Der Text, eine Hommage auf den Großstadtmenschen, entstand erstmalig ohne Melodie oder einem musikalischen Entwurf. Wenn in diesem Fall von Musik überhaupt noch die Rede sein kann. Den Text vertonten Benjamin, Robert, Hannes M. und ich unmittelbar vor den Albumaufnahmen.

Laufen Wir

Ein fünfzehn Minuten Lied.

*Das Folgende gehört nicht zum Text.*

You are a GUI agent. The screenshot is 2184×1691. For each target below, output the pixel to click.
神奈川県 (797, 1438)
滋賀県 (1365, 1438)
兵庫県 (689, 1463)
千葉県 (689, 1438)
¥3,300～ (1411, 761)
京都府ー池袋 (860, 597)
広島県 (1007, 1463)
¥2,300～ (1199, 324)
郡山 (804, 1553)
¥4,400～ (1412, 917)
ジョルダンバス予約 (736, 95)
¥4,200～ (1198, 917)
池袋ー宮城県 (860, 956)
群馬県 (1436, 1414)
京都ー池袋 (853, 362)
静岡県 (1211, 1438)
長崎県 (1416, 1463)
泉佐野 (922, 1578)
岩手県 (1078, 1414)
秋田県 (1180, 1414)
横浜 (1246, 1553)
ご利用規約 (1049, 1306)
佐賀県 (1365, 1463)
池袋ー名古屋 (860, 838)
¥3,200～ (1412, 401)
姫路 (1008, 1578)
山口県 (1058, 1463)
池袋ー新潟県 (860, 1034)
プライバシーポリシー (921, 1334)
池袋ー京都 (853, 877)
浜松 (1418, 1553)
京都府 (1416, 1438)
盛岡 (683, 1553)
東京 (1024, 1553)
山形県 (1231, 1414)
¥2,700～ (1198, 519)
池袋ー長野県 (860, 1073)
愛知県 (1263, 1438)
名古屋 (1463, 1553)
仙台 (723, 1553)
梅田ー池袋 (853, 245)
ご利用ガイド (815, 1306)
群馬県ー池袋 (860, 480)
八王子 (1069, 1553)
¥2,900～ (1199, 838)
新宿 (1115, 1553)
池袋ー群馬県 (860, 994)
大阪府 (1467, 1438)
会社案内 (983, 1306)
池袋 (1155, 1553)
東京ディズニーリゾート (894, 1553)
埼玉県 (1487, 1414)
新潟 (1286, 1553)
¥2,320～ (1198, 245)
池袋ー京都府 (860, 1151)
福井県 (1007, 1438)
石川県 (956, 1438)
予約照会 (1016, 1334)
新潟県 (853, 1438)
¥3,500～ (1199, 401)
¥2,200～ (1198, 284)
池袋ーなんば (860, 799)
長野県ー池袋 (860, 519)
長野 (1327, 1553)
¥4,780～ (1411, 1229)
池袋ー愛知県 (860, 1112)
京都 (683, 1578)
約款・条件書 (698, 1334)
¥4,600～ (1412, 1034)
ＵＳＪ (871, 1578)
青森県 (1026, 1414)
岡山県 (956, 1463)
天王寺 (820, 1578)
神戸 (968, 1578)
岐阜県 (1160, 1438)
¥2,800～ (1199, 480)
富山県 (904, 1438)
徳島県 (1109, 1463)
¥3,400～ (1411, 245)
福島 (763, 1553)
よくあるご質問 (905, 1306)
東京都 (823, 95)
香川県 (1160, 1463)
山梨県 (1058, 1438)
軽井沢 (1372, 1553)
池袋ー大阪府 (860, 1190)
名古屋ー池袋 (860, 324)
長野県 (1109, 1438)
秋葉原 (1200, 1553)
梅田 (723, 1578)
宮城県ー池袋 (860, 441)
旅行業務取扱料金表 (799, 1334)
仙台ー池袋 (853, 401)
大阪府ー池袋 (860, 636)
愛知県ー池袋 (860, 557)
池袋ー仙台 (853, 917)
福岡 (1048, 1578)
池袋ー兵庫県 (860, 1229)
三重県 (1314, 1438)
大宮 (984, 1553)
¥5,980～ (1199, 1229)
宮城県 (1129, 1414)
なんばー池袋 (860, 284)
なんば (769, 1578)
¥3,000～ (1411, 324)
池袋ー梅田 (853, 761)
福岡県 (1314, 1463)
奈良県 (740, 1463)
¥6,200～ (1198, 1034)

Zehn Minuten für das Lied, fünf für den Text.

Zermürbe Dich!

Ich dachte an Werbetafeln, Plakate, deren Beeinflussung und an das, was sie verlangen.               Überdeckt von einer süßen Melodie, einem Chor und den zwei Hitrefrainakkorden.                             Der zweite Teil ist ein textliches und musikalisches Gegenstück. Die Musik bleibt gefällig,                das ICH kämpft dagegen an und wird im Klang erstickt.

Das Haus auf dem Hügel

Dieses Lied hat die meisten Verwandlungen hinter sich. Unzählige Male wurde es neu arrangiert. Man hört es ihm vielleicht nicht an, aber, obwohl wir dieses Stück alle mochten, wussten wir hier am wenigsten, wie es klingen soll. Entscheidend für die letzte Fassung war hier Benjamin, der mit seinem unverkennbaren Gespür für Popsongs dem Lied den letzten Schliff gab. Der Text dreht sich um Vorbilder, Hoffnungsträger, Ikonen und die Täuschung die sie in sich tragen.

Trauer

Drei Strophen über die Stadt oder um kleiner zu bleiben, die Welt. Wie in den meisten Fällen, so existierte auch hier die Musik viel eher als der Text.

Insel

Hier geht es um die Nacht, die endlosen Feierlichkeiten, Zweisamkeit, den Morgen danach und dem anschließenden Blick in den Spiegel.In dem rein instrumentalen Mittelteil gehört eigentlich noch eine Frauenstimme. Die Sängerin von Batrider hatte sich aber auf meine Anfrage nie zurückgemeldet und jemand anderes wäre undenkbar gewesen, deshalb gehört die Stelle weiterhin der Orgel von Hannes.

Abstoßen

In diesem Lied kann man hören, wenn man will, dass ich wahrscheinlich zu viel Chopin und  Prokofiev geübt habe. Der Text behandelt die Unerträglichkeit eines bestimmten Menschen.

Abend. Stadt in der Ferne

Der Titel ist einer Szenenüberschrift aus dem Woyzeck entlehnt, das Stück jedoch rein instrumental. Ein Riff, das sich im Proberaum entwickelte.

This be the verse

Ein vertontes Gedicht von Philip Larkin. Aus urheberrechtlichen Gründen konnte der Text im Booklet leider nicht abgedruckt werden. Auch dieses Lied, obwohl es in ähnlich kurzer Zeit wie „Laufen wir“ entstand, durchlief mehrere rhythmische Fassungen. (Die erste kann in der Skizzenrubrik angehört werden.) Der Refrain endet mit der mutigen Forderung „… Don’t have any kids yourself!“, die ja naturgemäß nicht eingehalten werden kann.

Ekel

Der Titel ist Programm und der Regen echt!